DATA ANALYSIS > Page 19

He recognises that his personality has changed. "Before, I was a ladies' man, a right extrovert. I could still bed a few girls, but I can't be bothered. I'm a completely different person." He was diagnosed by three doctors as having post traumatic stress disorder and still sees a trauma psychiatrist every week. He was prescribed medication, but he refused to take it. He doesn't take the counselling very seriously either, although he concedes that, "some of it is helping me." He adds, "I didn't want anything to do with anything official."

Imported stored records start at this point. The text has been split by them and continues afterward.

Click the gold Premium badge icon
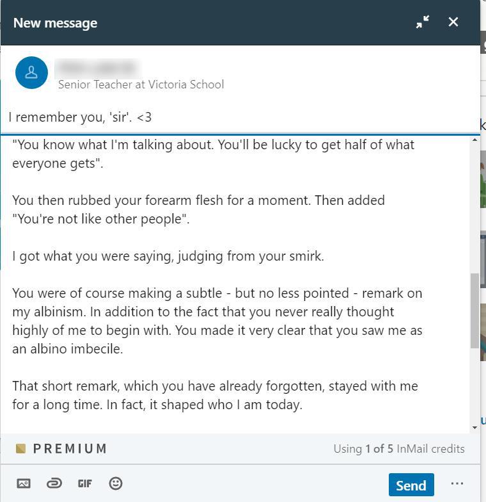This screenshot has width=486, height=502. click(20, 448)
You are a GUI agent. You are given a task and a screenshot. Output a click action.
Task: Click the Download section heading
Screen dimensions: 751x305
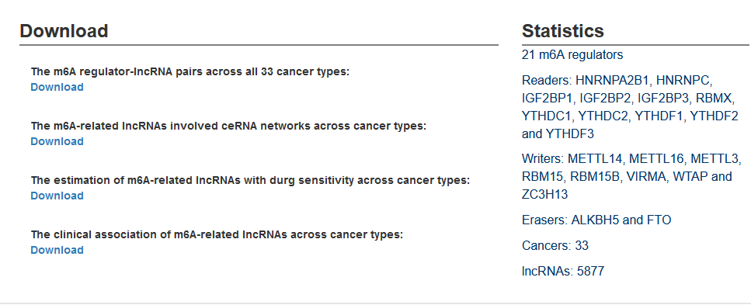tap(64, 30)
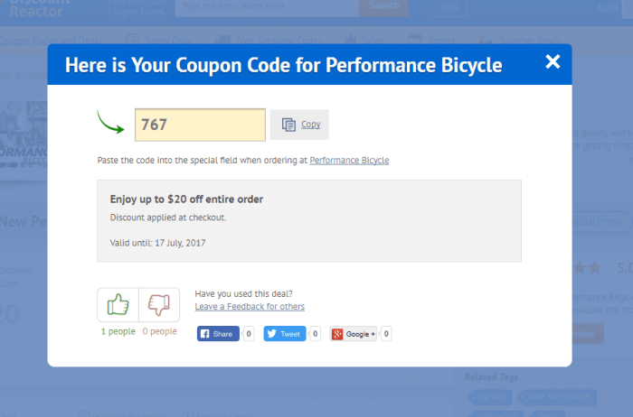Click the Tweet count bubble
The width and height of the screenshot is (633, 417).
[x=316, y=334]
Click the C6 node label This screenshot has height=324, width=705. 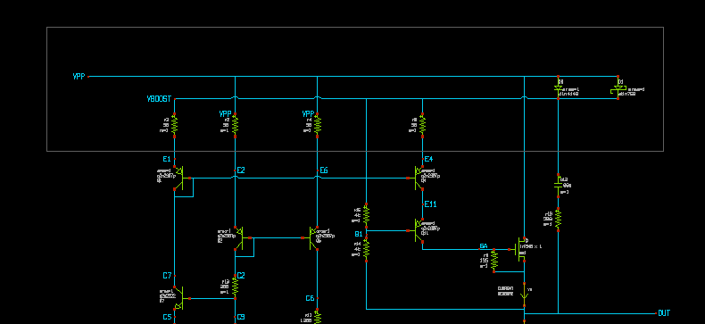click(310, 298)

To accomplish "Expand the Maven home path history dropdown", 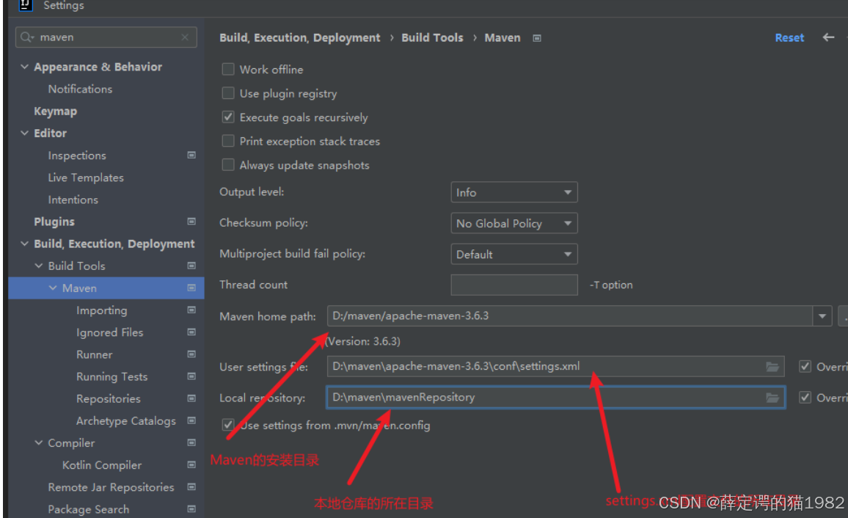I will click(822, 316).
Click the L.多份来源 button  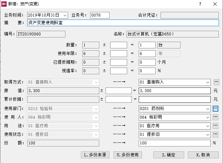point(96,155)
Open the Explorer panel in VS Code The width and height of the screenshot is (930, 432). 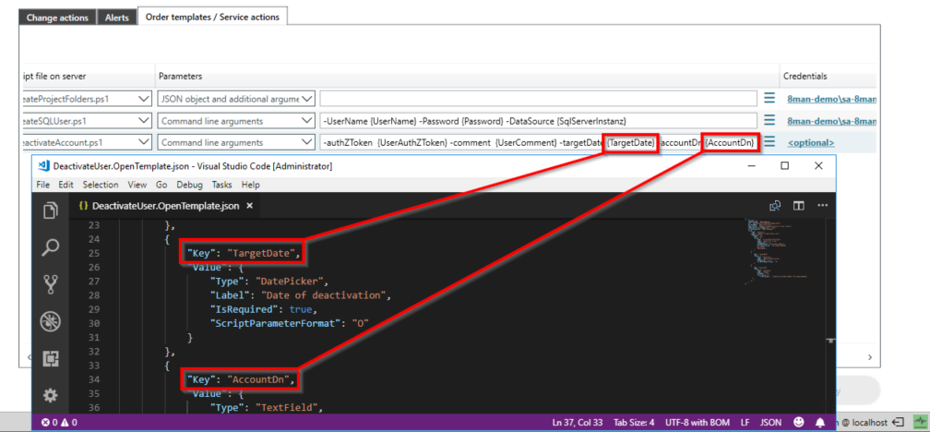click(x=51, y=212)
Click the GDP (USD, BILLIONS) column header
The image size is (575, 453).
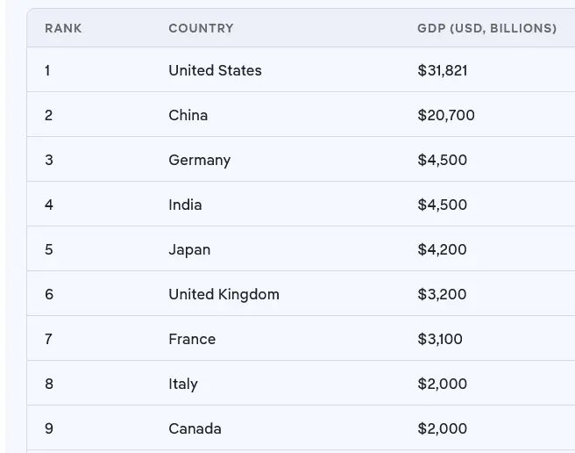[x=486, y=28]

  He meditates to deal with the anger he feels. "I don't hate any individual, because that's a destructive emotion. But when I think about it I do get angry about what they've done to me. I'll never trust them. I still get depressed, slip deeply into it. But now I get out and go for a drive."

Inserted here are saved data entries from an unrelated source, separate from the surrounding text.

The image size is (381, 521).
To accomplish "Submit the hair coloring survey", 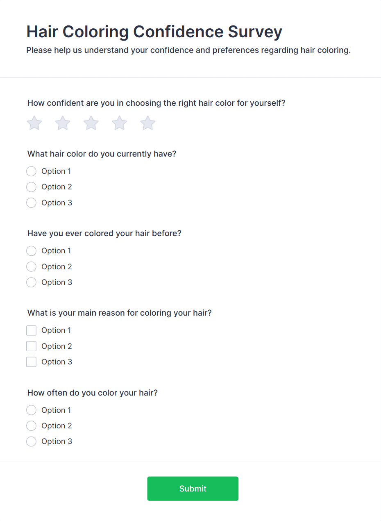I will 193,488.
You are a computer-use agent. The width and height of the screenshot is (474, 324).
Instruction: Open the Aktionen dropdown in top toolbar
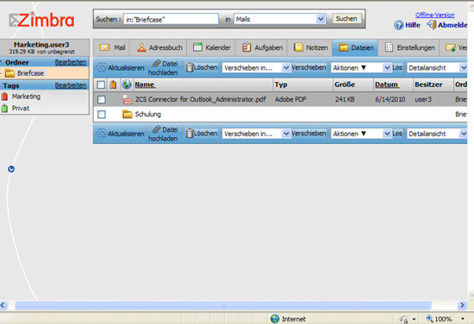pyautogui.click(x=361, y=68)
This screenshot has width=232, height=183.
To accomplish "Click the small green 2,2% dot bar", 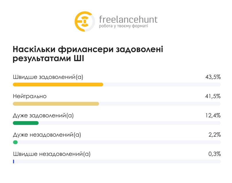I will coord(15,142).
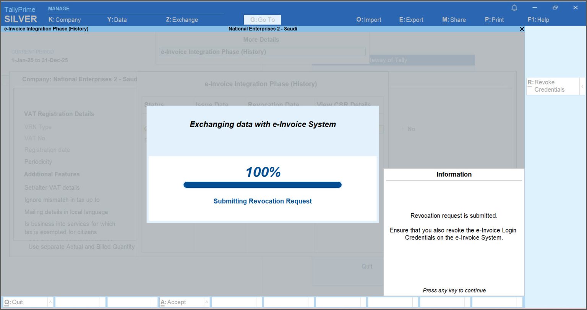Open Help from the top bar
This screenshot has height=310, width=587.
pyautogui.click(x=538, y=20)
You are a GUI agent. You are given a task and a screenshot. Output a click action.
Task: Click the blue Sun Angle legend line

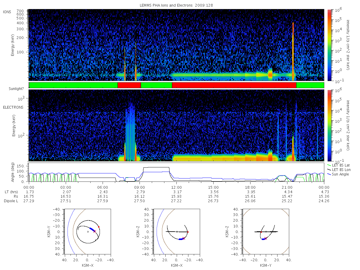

  There have been problems with his family. "I can't really communicate with people. I'm happier on my own.....It is hard with my family, two sisters and a brother. Sometimes I said things that upset them. Now I hold my tongue. I speak too many truths and they can't handle it."

  He too has a problem in showing emotion. "My girlfriend thinks that I don't care, because I've learned not to show my emotions. Everything's blase. I don't get excited about anything, which is a legacy of being let down so badly. I don't think I'm cold.....I feel like a fraud unless I'm very frank."

JOHN KAMARA

In 1981 John was sentenced to life imprisonment for the murder of a betting shop manager. He had a history of petty crime. but had also served four and a half years for an armed robbery.

  He thought that things would be put to rights at his first appeal hearing, but they weren't. He immediately began to fight to try to establish his innocence. He wouldn't accept the prison regime and refused to work, just wanting to concentrate on his case. Of the nearly twenty years he served before release at the age of 47 he spent almost sixteen of them in solitary confinement, with one continuous four and a half year period.

  He suffered deep depression, frustration and anger, but helped to dissipate it through writing letters to anyone he thought might be able to help him. He wrote to every MP in the UK and also to the President of the US. By the end of his sentence he had received 378,000 letters in reply.

  When it eventually came, release was abrupt in the extreme. He was taken from his cell to the Appeal Court in the Strand. Within hours he was put out into the street with several boxes of his belongings, a discharge grant of £46 and a travel warrant. However, he had nowhere to go.

  Luckily for him, Paddy Hill took him in to live with him. Also fortuitously, a BBC TV 'Rough Justice' camera crew had arranged to film his first weeks of release. They followed him around as he tried to come to terms with freedom after twenty years inside. John says that the filming really helped him and was almost like therapy.

  Although he did cope better than some other 'miscarriage of justice' victims, there were serious problems. Apart from being a virtual non-person, which made it difficult to obtain social security or health-care, he felt withdrawn and isolated from other people.